Comparisons of hemodynamic and UD parameters between the symptomatic and silent AD group were shown in Tables 2 and 3. Symptomatic AD patients showed more significant DBP increments (29.5±9.4 vs 21.7±7.9 mmHg) and greater rate of SBP/DBP elevation than the silent AD patients (rates of SBP change 4.8±2.8 vs 2.3±1.3 mmHg min−1; rates of DBP change 2.8±1.1 vs 1.4±0.9 mmHg min−1) (P<0.05). Receiver operating characteristiccurve analysis showed that the best cutoff points to predict patients having AD symptoms are: DBP increment of 21 mmHg (sensitivity 86; specificity 69%), rate of SBP change of 2.27 mmHg min−1 (sensitivity 79; specificity 80%) and rate of DBP change of 1.16 mmHg min−1 (sensitivity 100; specificity 69%). (Figure 1) The symptomatic group had non-significant increases in maximal SBP/DBP value, SBP increment, maximal urethral pressure, bladder stiffness and chance of continuous DSD. A sage was a factor associated with symptomatic presentation, the correlations of age and other hemodynamic factors (that is, baseline and maximal BP, maximal changes of BP and rates of BP elevation) were further analyzed. The only correlation found between age and hemodynamic factors was a weak one with DBP change. (Pearson’s r=−0.377, P=0.048).

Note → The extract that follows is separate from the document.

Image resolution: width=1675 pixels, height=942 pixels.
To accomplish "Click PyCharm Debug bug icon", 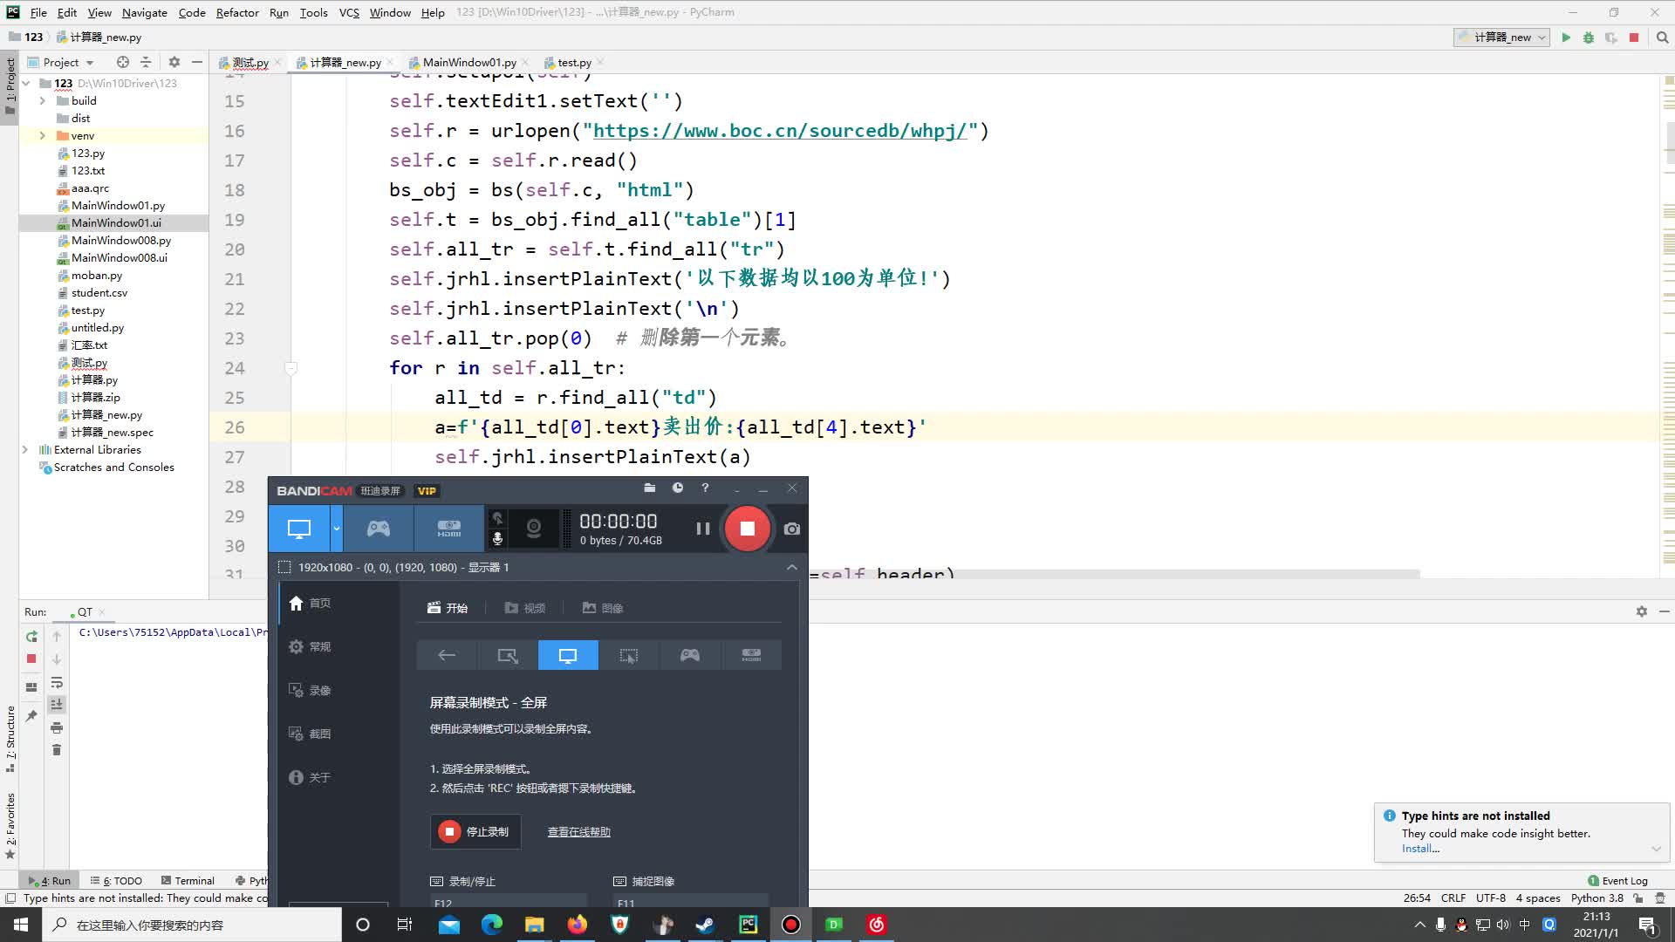I will [1589, 38].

Table 2 Comparison of hemodynamic parameters between symptomatic and silent groups
Table 3 Comparison of UD parameters between symptomatic and silent groups
Figure 1
figure 1

Receiver operating characteristic curve analysis of maximal DBP change, rate of SBP change, and rate of DBP change.

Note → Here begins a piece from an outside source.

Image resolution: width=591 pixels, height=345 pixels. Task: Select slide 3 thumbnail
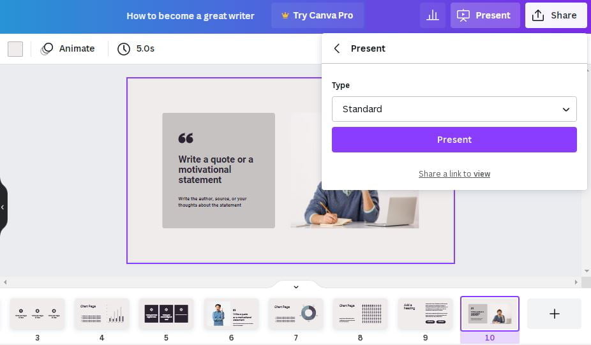pos(37,314)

The results of comparing SBP changes during different UD events were shown in Table 4. We found SBP increase was most prominent at the onset of DC and DSD. The AD symptoms did not always present simultaneously during the periods of significant BP elevation and half appeared after BP elevation.

Table 4 Comparisons of SBP changes during UD events

Discussion

In this study, the prevalence of AD is 41.7% in our SCI patients with injury level at T6 or above. This is similar to a previous report using the same definition of AD reaction (SBP increment >20 mmHg).12 Among these patients with signs of AD, 50% were symptomatic and 50% were silent. This percentage of silent AD is higher than three previous studies that reported 35, 38 and 43% respectively.6, 8, 9 This discrepancy may be due to the different criteria of AD in these studies. Two of them used definite levels of SBP/DBP values as 160/100 and 150/100 mmHg, respectively, whereas one used an SBP increment percentage of 30% of baseline value. As tetraplegic SCI patients usually have lower BP level than able-bodied persons, often at the range of 90/60 mmHg, the criteria of AD in these three studies are stricter than that of the current study and thus, might result in a higher rate of symptomatic AD and lower rate of silent AD. Moreover, two of these studies mentioned that some patients in the group that they defined as normotensive showed AD symptoms.6, 9 No one in the non-AD group in the present study had any AD symptoms.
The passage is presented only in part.